Yes, you can display specific blog posts on individual pages in Webflow based on their category or practice area. You can do this (1) natively using Webflow CMS filtering, or (2) with more dynamic or automated control via API integration. Here's how each method works:
1. Use Webflow CMS Collections and Filters (No Code)
- Create a CMS Collection for Blog Posts, with a field for Category or Practice Area (use a Reference or Multi-Reference field).
- Create a dynamic template page for the category/practice area (e.g.,
/practice-area/family-law). - On that template page, add a Collection List and bind it to the Blog Posts Collection.
- Apply a filter to the Collection List: filter blog posts where the Practice Area field equals the current page’s practice area (use the “get from current [reference]” option).
- This method is fully native and does not require custom code or API use.
2. Use API Integration (For External Data or Advanced Filtering)
If you have blog posts stored outside of Webflow or need to load/filter them dynamically (e.g., on user interaction), you can use Webflow’s CMS API or external APIs via JavaScript.

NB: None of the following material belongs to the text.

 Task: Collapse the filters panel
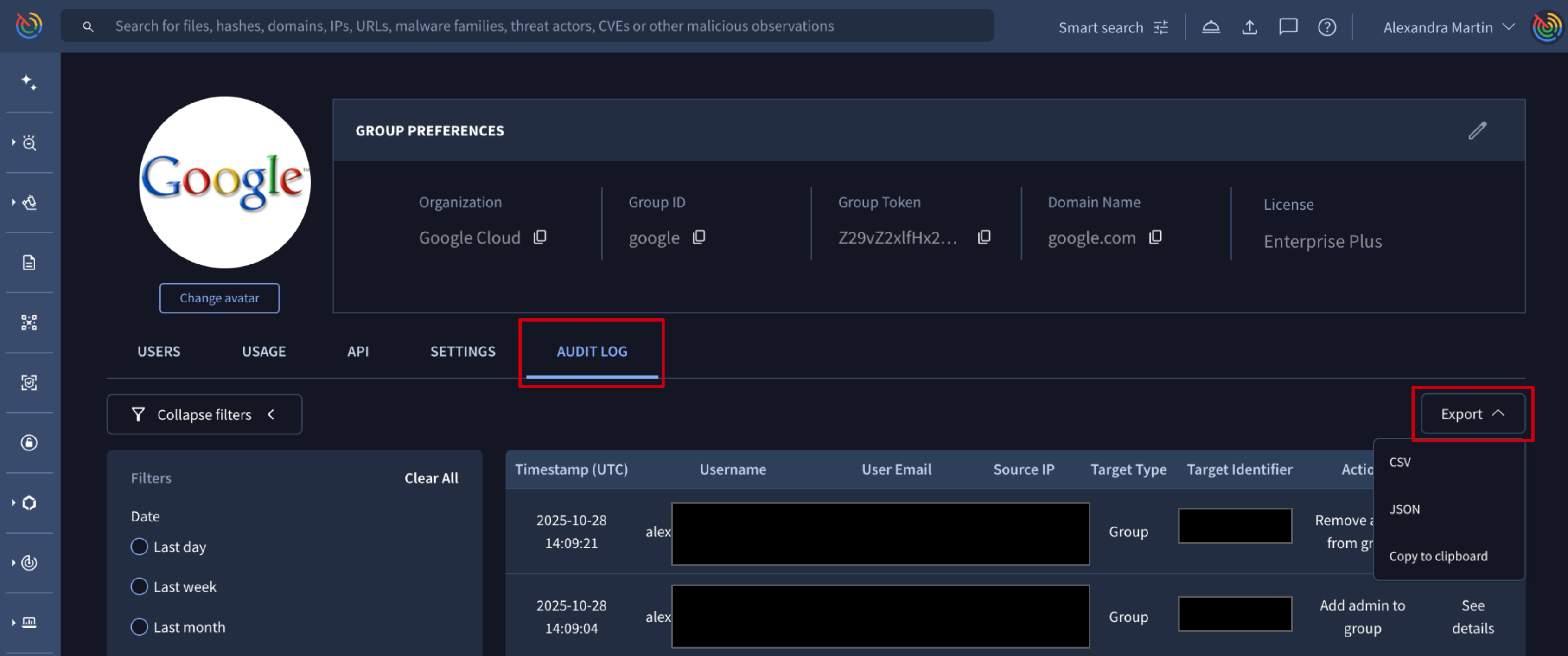[x=204, y=415]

- Use Webflow’s CMS API to push or pull blog posts into your Webflow project.
- For dynamic loading, you’d need to fetch data via client-side JavaScript (using
fetch()). - Filter posts within the script based on category or practice area values.
- Insert the results into the page using the Webflow DOM elements (e.g., using IDs or classes to populate content).
- Alternatively, use tools like Integromat (Make) or Zapier to sync external blog content into a Webflow CMS collection, which then follows the native filtering method described above.
3. Considerations for API-based Display
- Webflow does not support server-side rendered content, so API calls must be done client-side after page load.
- For SEO purposes, native CMS filtering is better, as client-side API-loaded content is not indexed by search engines.
- API integration is ideal when blog posts come from a third-party CMS, or when categories/practice areas are fetched dynamically via user inputs.
Summary
You can display specific blog posts by category or practice area in Webflow using native CMS template pages with filters, or dynamically via API integration and JavaScript. For SEO and performance, prefer Webflow CMS filtering; use API integration for more dynamic or external data use cases.